The main problem here are the action scenes. The fights are quite good, but the chases and the oil rig attack are dull, and as Calvin Dyson put it in his review, the latter makes one think of strangling that salt mine owner who denied shooting the REAL climax in his property. Not to mention the god-awful *so-called* FX. I've seen better ones on silent cinema, for Méliès's sake!
I don't buy that Connery's salary drained the budget: that satellite scene, the explosions in the missile bases... I can't call it "budget restraints", I call it "lazyness"!
But these flaws do not spoil the film for me. On the contrary, they add to its geeky charm. If I have to got personal, this would be my second Connery favorite after GF.
The whole film is quite seedy and unpleasant. Many of the locations are about as unglamarous as you can get - Dover, Holland, petrol station forecourts, Vegas gaming floors, a funeral parlour and an oil rig. It all reeks of decline and Connery's gone-to-seed devil may care attitude, while not exactly appealing, does seem to actually suit the film quite well. The girls all look like hookers (and probably are) and any sense of the excitement and glamour has gone. This is a sordid Bond, doing sordid work in one of the most sordid places on earth - Vegas.
It's very far from vintage Bond, but despite all this, I don't think it's a 'bad' film. It has a strange period appeal and all in all actually works quite well. Connery's Bond seems like a man out of time here - a relic, nearing the end of the road.
Not 'enjoyable' exactly, but interesting in a good way.
It's just that I've suddently seen it in a new light. This whole end of the 60s, start of the 70s come-down thing. And it's all so rancid and far removed from those early movies, where everything's so cool. It is actually quite brilliant in the way it responds to and reflects Connery's altered state. It's not trying to recapture the golden days of the early films. It's just unashamedly sordid and sort of repugnant.
I have to say, seen in this new light, I have new found appreciation for it.
And it really does feel like the transition movie between Sean and Rog as well. You could have seen Rog in it as well, but Sean's overweight and aged appearance just suits it so well.
Of course, I'd have loved to have seen a Lazneby revenge movie after OHMSS, and it could well have been a better film. All I'm saying is that DAF as made has qualities that I had not fully appreciated before.
I also think it sort of explodes that idea that Mendes peddles, about SF being the first film to address the passing of time and the characters ageing. I do actually think DAF does this - may be not a directly as SF (no need for clunking pointers from Turner or Tennyson) but in a more subtle and nuanced way.

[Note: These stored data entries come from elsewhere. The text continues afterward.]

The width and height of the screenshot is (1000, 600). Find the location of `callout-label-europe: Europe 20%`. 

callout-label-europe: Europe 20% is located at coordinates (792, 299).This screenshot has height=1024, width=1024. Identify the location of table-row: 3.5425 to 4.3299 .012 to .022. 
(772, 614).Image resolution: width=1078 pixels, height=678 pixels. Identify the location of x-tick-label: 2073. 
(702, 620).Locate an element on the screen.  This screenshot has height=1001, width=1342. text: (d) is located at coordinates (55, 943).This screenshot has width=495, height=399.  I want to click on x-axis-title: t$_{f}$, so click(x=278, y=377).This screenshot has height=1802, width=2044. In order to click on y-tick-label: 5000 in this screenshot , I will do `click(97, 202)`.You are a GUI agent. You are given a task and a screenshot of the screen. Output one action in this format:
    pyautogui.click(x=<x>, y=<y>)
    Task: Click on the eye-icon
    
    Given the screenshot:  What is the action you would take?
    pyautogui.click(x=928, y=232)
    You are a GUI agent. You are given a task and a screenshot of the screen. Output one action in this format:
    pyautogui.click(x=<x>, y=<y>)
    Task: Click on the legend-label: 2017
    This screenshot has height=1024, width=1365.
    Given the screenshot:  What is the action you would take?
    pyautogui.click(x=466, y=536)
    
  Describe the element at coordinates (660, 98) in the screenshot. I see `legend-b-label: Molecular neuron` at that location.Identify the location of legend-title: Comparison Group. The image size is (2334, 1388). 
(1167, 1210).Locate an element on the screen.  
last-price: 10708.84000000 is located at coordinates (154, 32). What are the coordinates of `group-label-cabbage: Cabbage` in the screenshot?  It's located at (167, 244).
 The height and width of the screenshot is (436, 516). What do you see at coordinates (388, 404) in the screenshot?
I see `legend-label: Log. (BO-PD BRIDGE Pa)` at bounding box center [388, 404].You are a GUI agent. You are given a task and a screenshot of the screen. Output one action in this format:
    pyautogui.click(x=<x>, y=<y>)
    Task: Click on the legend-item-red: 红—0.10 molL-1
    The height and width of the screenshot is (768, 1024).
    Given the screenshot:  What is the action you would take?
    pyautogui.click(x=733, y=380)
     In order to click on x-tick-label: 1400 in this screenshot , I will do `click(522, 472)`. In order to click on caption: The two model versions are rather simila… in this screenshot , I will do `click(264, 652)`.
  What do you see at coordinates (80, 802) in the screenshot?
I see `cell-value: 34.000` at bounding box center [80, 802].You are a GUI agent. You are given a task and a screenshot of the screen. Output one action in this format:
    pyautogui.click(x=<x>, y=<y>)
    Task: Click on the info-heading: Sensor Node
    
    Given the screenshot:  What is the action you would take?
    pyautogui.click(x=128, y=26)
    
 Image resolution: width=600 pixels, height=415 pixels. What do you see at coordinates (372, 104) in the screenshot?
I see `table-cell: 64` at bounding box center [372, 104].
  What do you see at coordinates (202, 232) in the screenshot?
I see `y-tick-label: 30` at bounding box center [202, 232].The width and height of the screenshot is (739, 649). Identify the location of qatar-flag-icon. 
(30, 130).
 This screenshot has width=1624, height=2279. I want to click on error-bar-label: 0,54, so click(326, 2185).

If that's the case, I sincerely doubt it was an intended move from the filmmakers. On the contrary DAF seems like a very obvious attempt to replicate Goldfinger's cool, extravagant smart fun, what the nostalgic fans wanted... and a complete failure at that... Although sordid by todays standards, Vegas was considered glamorous in the early 70s. The laser satelite was an attempt at an epic plot devise, the underwhelming oil rig being a product of lazyness if anything. Ken Adam does his best to to provide elegant sets, Barry provides a "classic" score and so on... The film feels tired and sordid because it was made on tired and sordid premises, not as an effort of thematical symbolism. "Nuanced" is definitely not the word to describe it...
...but since this is an appreciation thread... I might add that I enjoy some of the humour in the film. Those jokes and lines that are tasteful and clever that is, not the embarrasing farce. I can't find more positives than that though... Oh well, the elevator fight is decent I guess...
Yeah that's pretty bad, but I do like Grey's response when Bond Connery ejects the tape:
"Put it back Mr Bond...immediately"
Would have been better with Telly
Something for Tarantino to explore.
I rank it around the middle, which, if you know me, means I think quite a lot of it. Interested to see where it ends up after this Bondathon. Probably around 13 or so.